Kelbaugh is not making a case here to abandon low density. If streets and parking lots are too expansive and too hot, then allow the revolution in smart cars, share cars, and drones to facilitate narrower streets and smaller parking lots. If homes in the suburbs are “soulless,” as Kelbaugh alleges, then build homes with soul.
The Hidden Agenda That Fuels the Density Delusion
If the only political force pushing the density delusion were misanthropic or misguided environmentalist nonprofits and their army of plaintiff attorneys, the consequent Left Coast policies of “infill,” “smart growth,” and “urban containment” would roll east against the Sierra Nevada and Cascade mountain ranges and fall back onto the Pacific Coast. But the environmentalist lobby, while formidable, is not formidable enough on its own to cram Americans into overpriced apartments and unaffordable homes on nonexistent lots. The density delusion is promoted by a powerful assortment of special interests.
It doesn’t require a degree in economics to understand the hidden agenda behind the density delusion — one merely needs to understand the law of supply and demand. When the supply of housing is artificially constrained by putting a wall around every existing urban area, and prohibiting or severely restricting any construction outside the wall, the price of homes inside the wall goes up. This is especially true if the population in these regions is increasing, which increases the demand for homes.
Between 1980, when the pioneering concept of enforcing “greenbelts” began to find expression in actual zoning policies, and 2018, the population of California went from 23.7 million to an estimated 40 million. Oregon, from 2.6 million to 4.2 million. Washington, from 4.1 million to 7.7 million. To be sure, urban containment wasn’t well established in these states until recent years, but today the density delusion informs policy in every state capital and every major city on the Left Coast. Demand increases constantly, supply is restricted and cannot keep up.
California has passed dozens of laws discouraging development. Notable among them are Sustainable Communities and Climate Protection Act, passed in 2008, which has made it nearly impossible to build housing outside the “urban service boundary.” Two other significant environmentalist laws are the landmark 1970 California Environmental Quality Act, and the precedent setting Global Warming Solutions Act of 2006, along with numerous others at the state and local level. These laws make it nearly impossible for Californians to build affordable homes, develop energy, or construct reservoirs, aqueducts, desalination plants, nuclear power plants, pipelines, freeways, or any other essential enabling infrastructure.

## TASKS FOR THIS EXERCISE
a. Say whether each statement agrees with the passage on housing density, answering yes or no and quoting the words that decide it: (i) California's population rose from 23.7 million in 1980 to an estimated 40 million in 2018. (ii) The environmentalist lobby is strong enough by itself to push Americans into costly housing. (iii) The California Environmental Quality Act was passed in 2006.
b. Carry on the passage on housing density, starting after its final sentence.
The data that comes next is from a separate source and is unrelated to the passage on housing density.

## SUPPLIED DATA
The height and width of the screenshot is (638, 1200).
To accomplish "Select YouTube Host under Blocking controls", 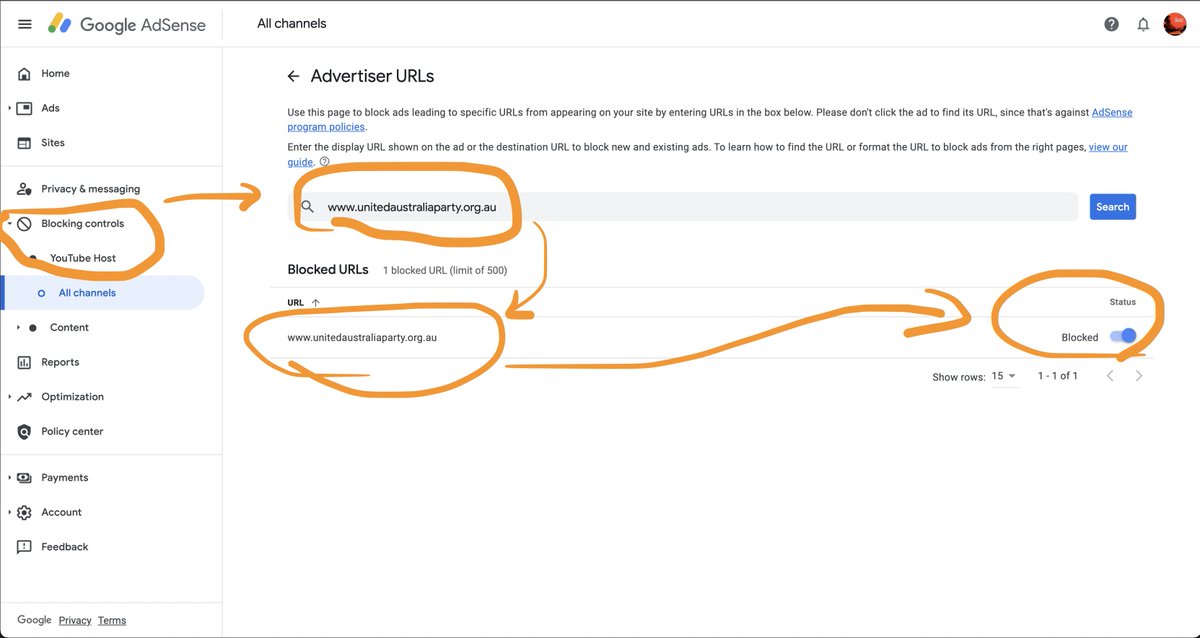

## ANSWERS PROVIDED
a.
(i) Yes: "the population of California went from 23.7 million to an estimated 40 million"
(ii) No: "is not formidable enough on its own to cram Americans into overpriced apartments and unaffordable homes on nonexistent lots"
(iii) No: "the landmark 1970 California Environmental Quality Act"

b.
Oregon and Washington are not far behind California. According to a 2015 report in City Lab, Seattle has been fighting “sprawl” for over 20 years. The goal, to channel growth into “urban villages.” These are high density, mixed use developments (known as “transit villages” in California) sited along light rail or bus routes. The impact of Seattle’s experiment in densification and urban containment on real estate prices is unambiguous. The median home price in the entire Seattle-Tacoma-Bellevue Metro region is $490,300, compared to the U.S. median of $226,000.
Oregon’s state legislature, late to the party but determined to outdo the competition, just passed House Bill 2001, which would “eliminate single-family zoning around the state. In cities with more than 25,000 residents, duplexes, triplexes, fourplexes, and ‘cottage clusters’ would be allowed on parcels that are currently reserved for single-family houses; in cities of least 10,000, duplexes would be allowed in single-family zones.” Democratic Governor Kate Brown is expected to sign this legislation. The median price of a home in Portland is already $419,700. It shall be interesting to see how this new law will affect the price of a single family home.
What California, Oregon, and Washington policymakers are doing is driving up the cost of single family detached homes by discouraging, if not outright prohibiting, construction of homes outside the existing urban boundaries.
The median price of a home in Los Angeles is $686,700; in San Jose, an astronomical $1,022,300. In Oregon’s case, the supply of detached homes may actually decrease, as existing homes are demolished to make way for apartments. But what happens when more people are forced to live within the boundaries of existing cities, and, unless they want to migrate to a red state, forced to pay prices far beyond what would apply in a normal market? Who benefits?
When politically contrived artificial scarcity is imposed on a market, an asset bubble is formed. As long as the scarcity can be maintained, the bubble will expand. The beneficiaries of a real estate bubble are public entities, which not only collect property taxes from more assessed properties, thanks to densification, but also collect based on higher assessments, thanks to the inflated values. Public sector pension funds also benefit, because their real estate portfolios benefit from the asset appreciation. But the imposition of artificial scarcity is not confined to housing. And to understand the strategic value of artificial scarcity to the American oligarchy, it is necessary to explain what made this squeeze on ordinary Americans not only incredibly profitable, but necessary.
The Financialization of the American Economy
The ongoing destruction of America’s middle class began with the financialization of the American economy, a process that began in the 1970s. Greta Krippner, an economic sociologist at the University of Michigan, defines financialization as “a pattern of accumulation in which profit making occurs increasingly through financial channels rather than through trade and commodity production.”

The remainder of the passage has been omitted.